Copy the passage on conflict-averse imitation-to-reinforcement learning exactly, from "Conflict-Averse IL-RL: Resolving" to "to unstable updates.".

━━ Passage

Conflict-Averse IL-RL: Resolving Gradient Conflicts for Stable Imitation-to-Reinforcement Learning Transfer
Abstract: Reinforcement Learning (RL) and Imitation Learning (IL) offer complementary capabilities: RL can learn high-performing policies but is data-intensive, whereas IL enables rapid learning from demonstrations but is limited by the demonstrator's quality. Combining them offers the potential for improved sample efficiency in learning high-performing policies, yet naïve integrations often suffer from two fundamental issues: (1) negative transfer, where optimizing the IL loss hinders effective RL fine-tuning, and (2) gradient conflict, where differences in the scale or direction of IL and RL gradients lead to unstable updates.
We introduce Conflict-Averse IL--RL (CAIR), a general framework that addresses both challenges by combining two key components: (1) Loss Manipulation: an adaptive annealing mechanism utilizing a convex combination of IL and RL losses. This mechanism dynamically increases the weight of the RL loss when its gradient aligns with the IL gradient and decreases it otherwise, mitigating instabilities during the transition from IL to RL. (2) Gradient Manipulation: to further reduce conflict, we incorporate CAGrad to compute a joint gradient that balances IL and RL objectives while avoiding detrimental interference.

━━━━
━━ Dataset entries

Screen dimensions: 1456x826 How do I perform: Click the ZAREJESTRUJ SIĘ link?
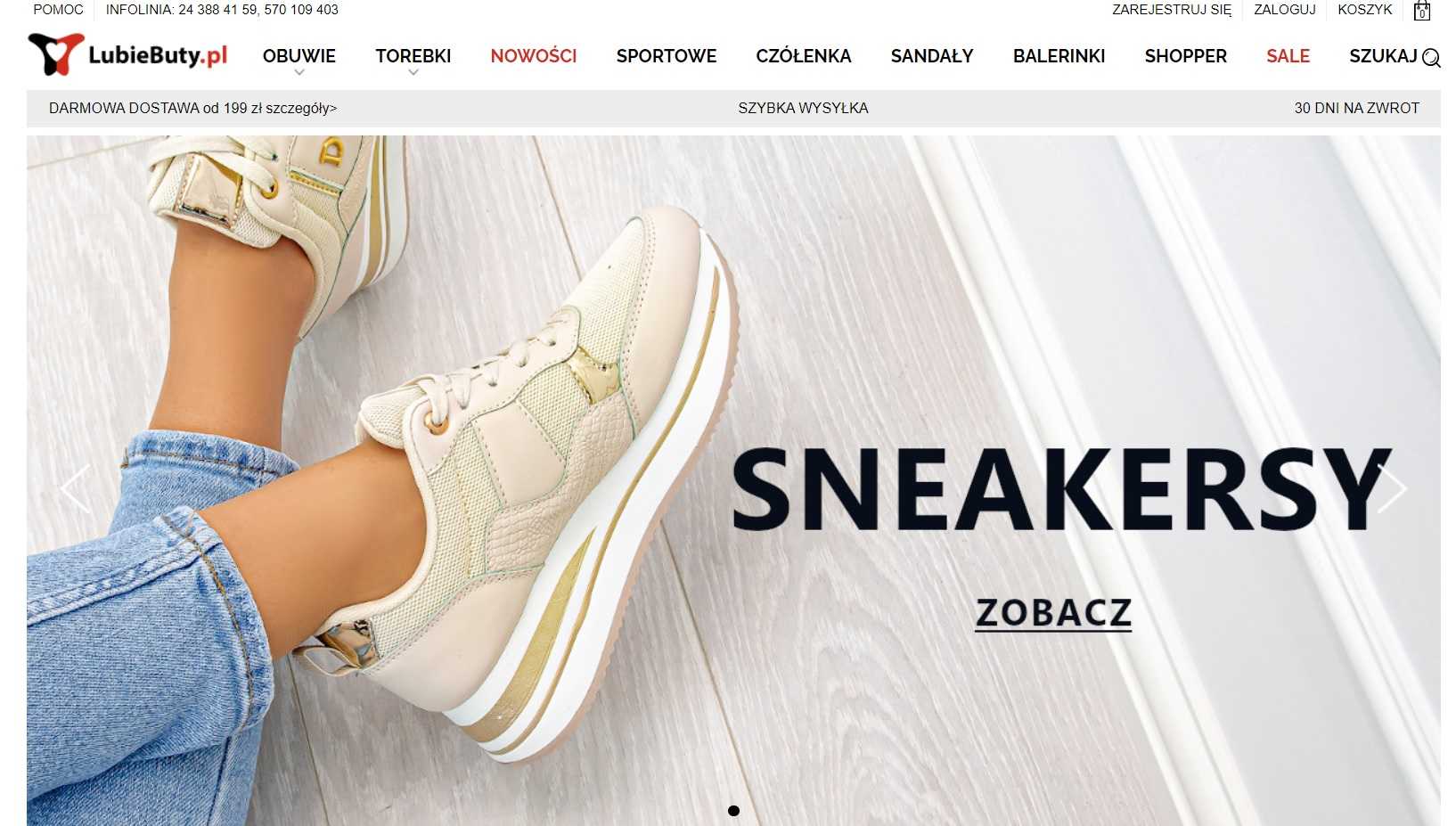(1172, 10)
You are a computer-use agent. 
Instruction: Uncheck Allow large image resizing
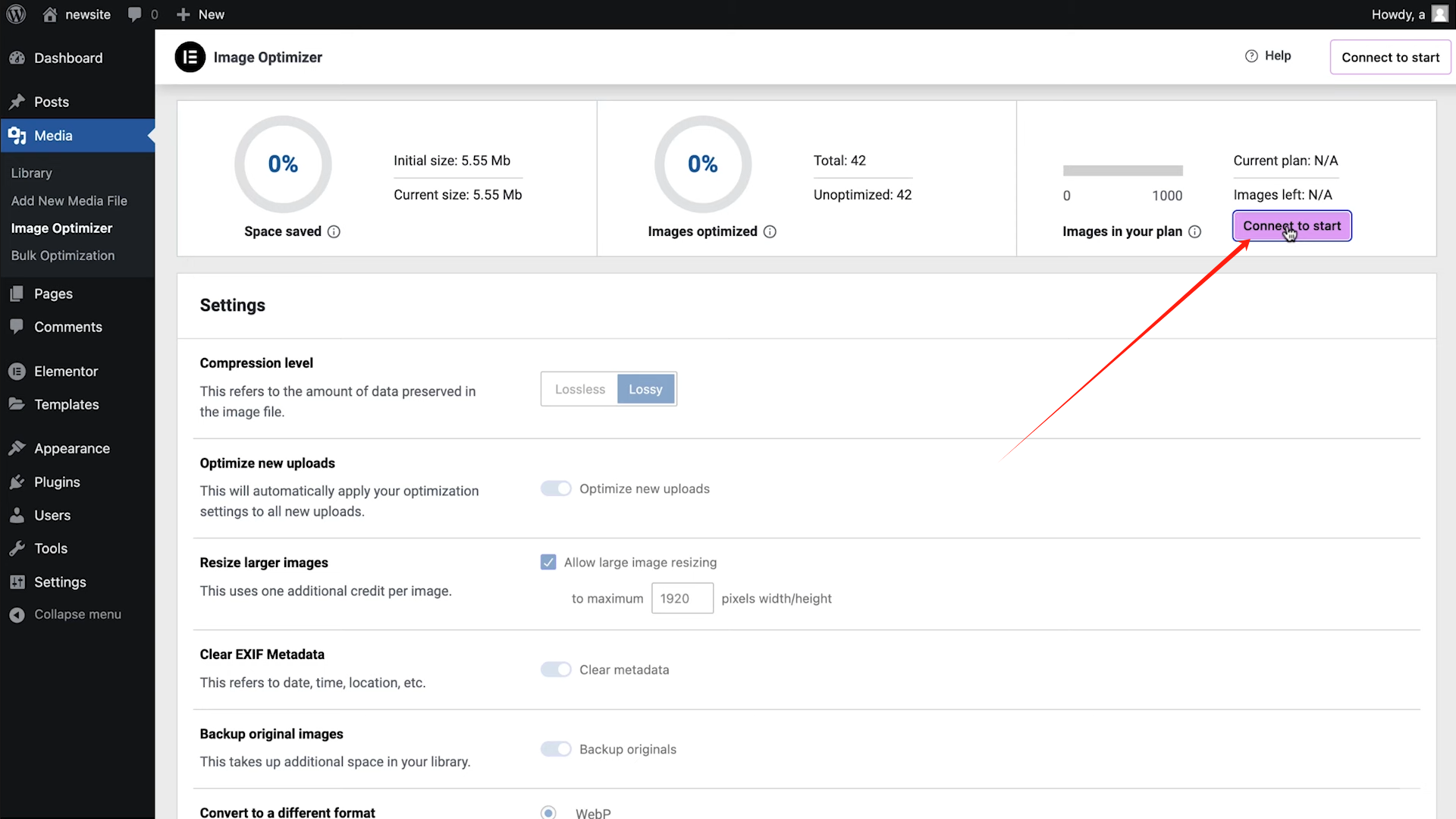point(548,562)

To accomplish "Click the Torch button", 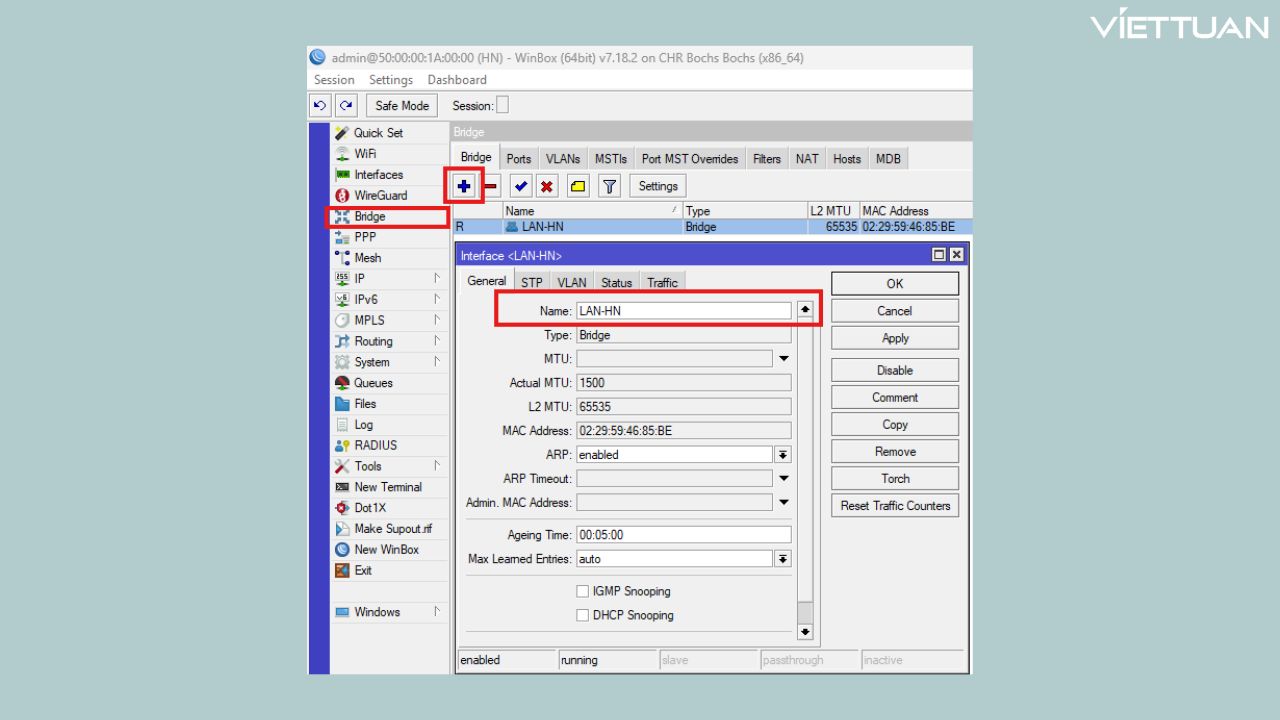I will coord(894,479).
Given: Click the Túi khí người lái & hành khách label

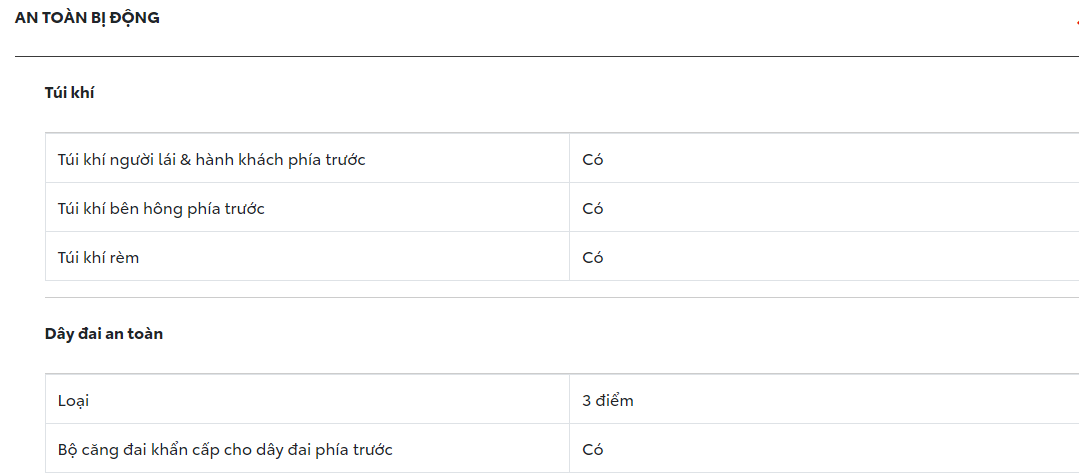Looking at the screenshot, I should click(x=211, y=159).

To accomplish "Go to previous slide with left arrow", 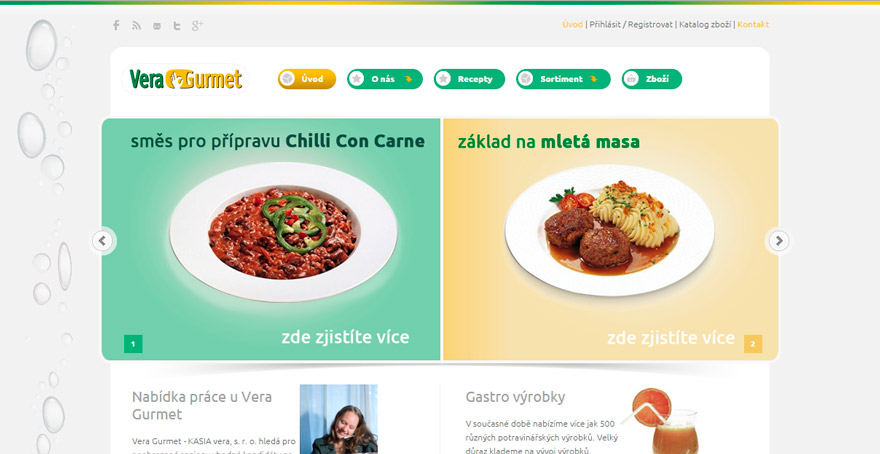I will [102, 241].
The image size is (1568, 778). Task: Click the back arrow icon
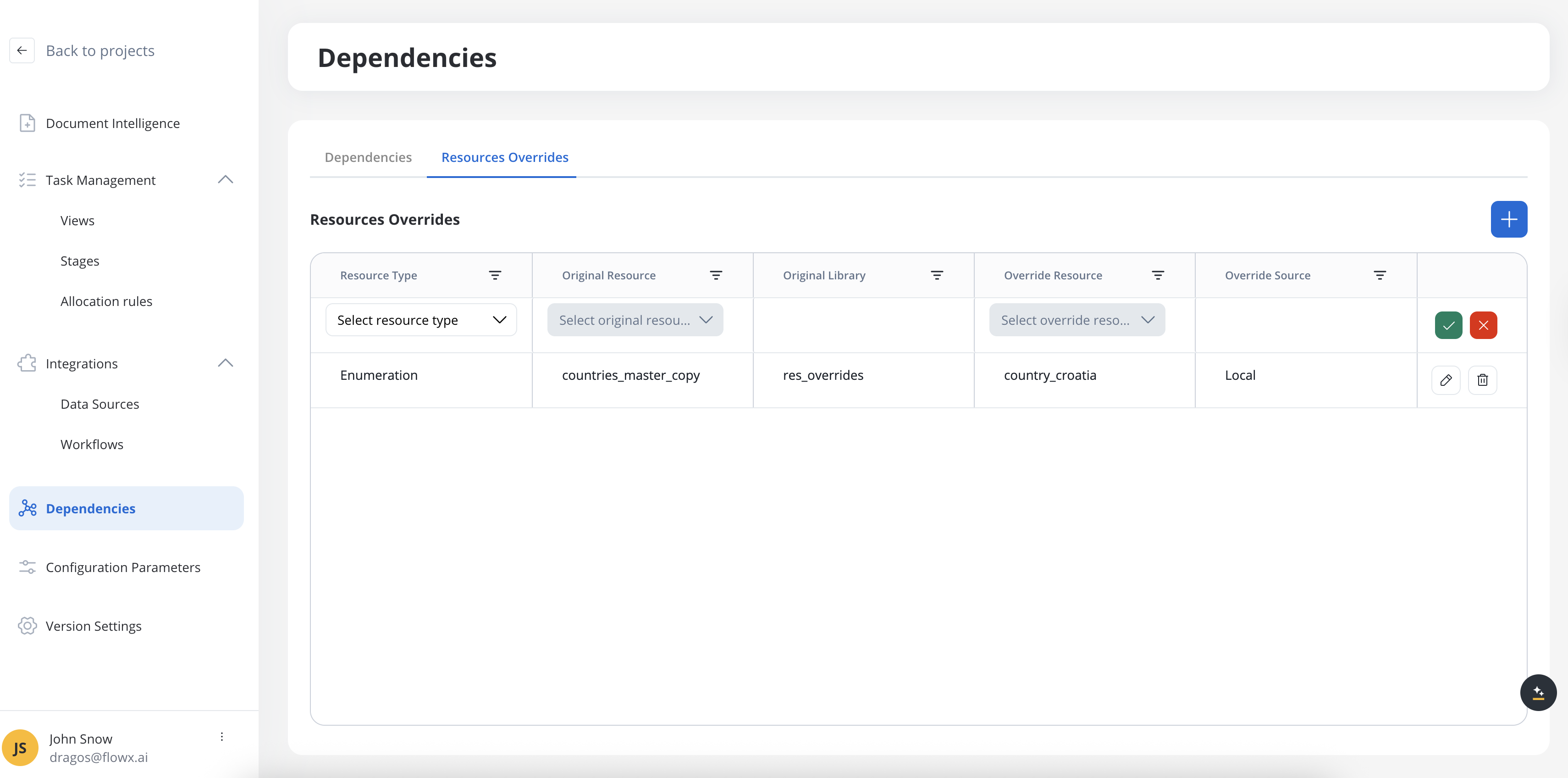22,50
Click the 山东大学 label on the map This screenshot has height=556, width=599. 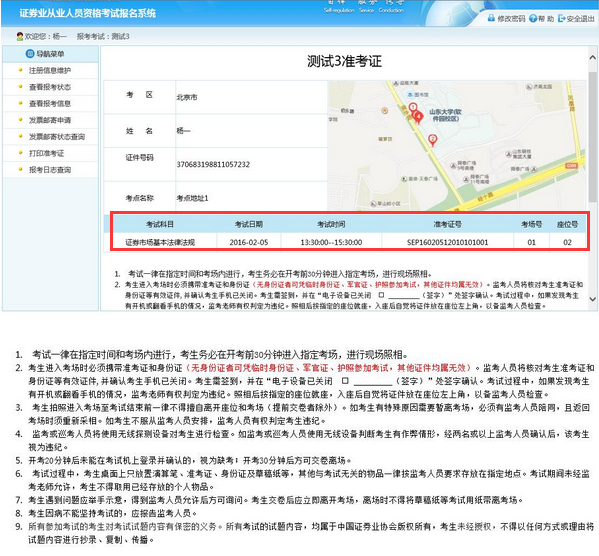tap(445, 115)
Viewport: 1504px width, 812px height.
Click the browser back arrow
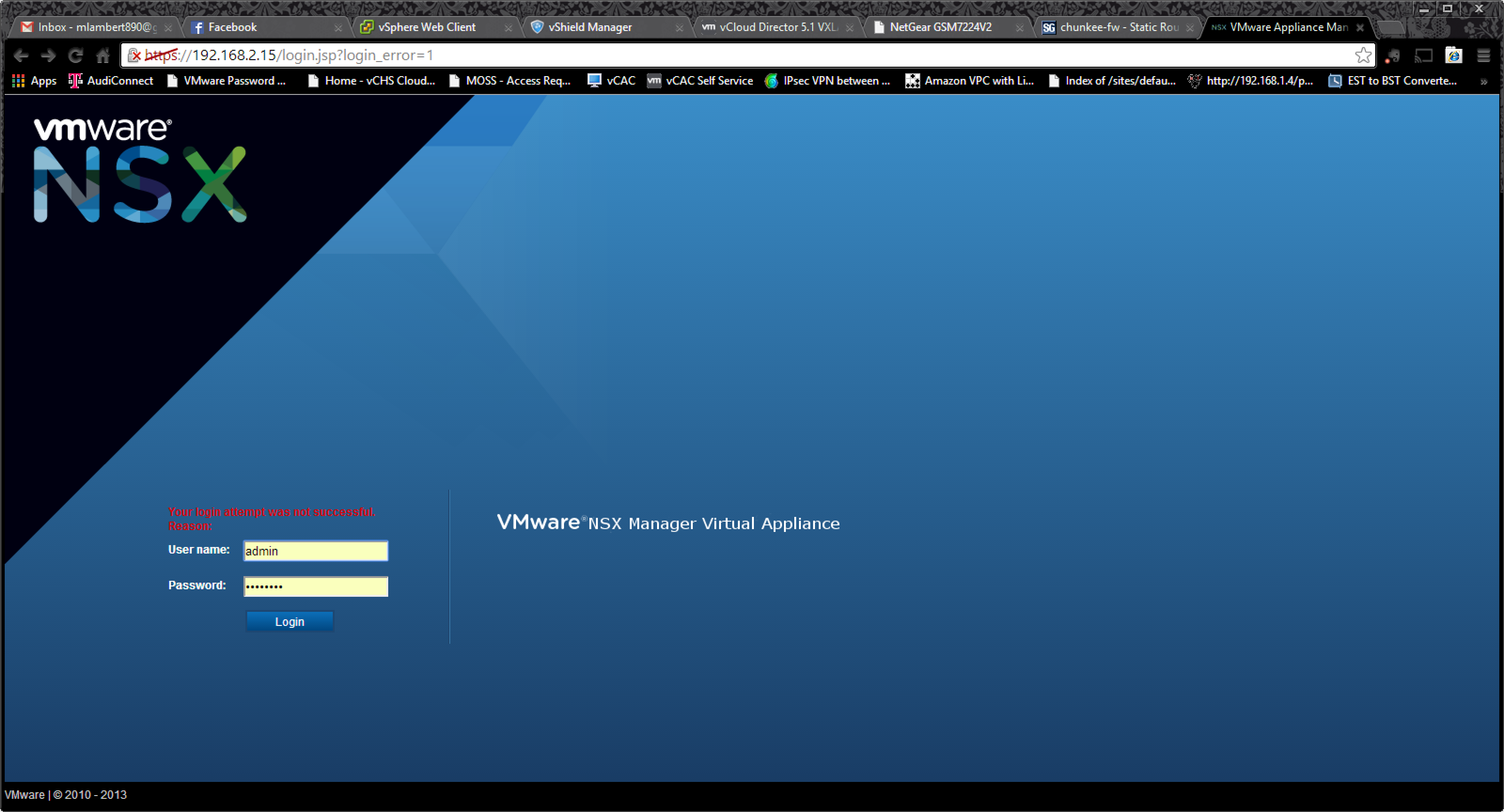[21, 55]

━━━━

## Answer to the exercise
Conflict-Averse IL-RL: Resolving Gradient Conflicts for Stable Imitation-to-Reinforcement Learning Transfer
Abstract: Reinforcement Learning (RL) and Imitation Learning (IL) offer complementary capabilities: RL can learn high-performing policies but is data-intensive, whereas IL enables rapid learning from demonstrations but is limited by the demonstrator's quality. Combining them offers the potential for improved sample efficiency in learning high-performing policies, yet naïve integrations often suffer from two fundamental issues: (1) negative transfer, where optimizing the IL loss hinders effective RL fine-tuning, and (2) gradient conflict, where differences in the scale or direction of IL and RL gradients lead to unstable updates.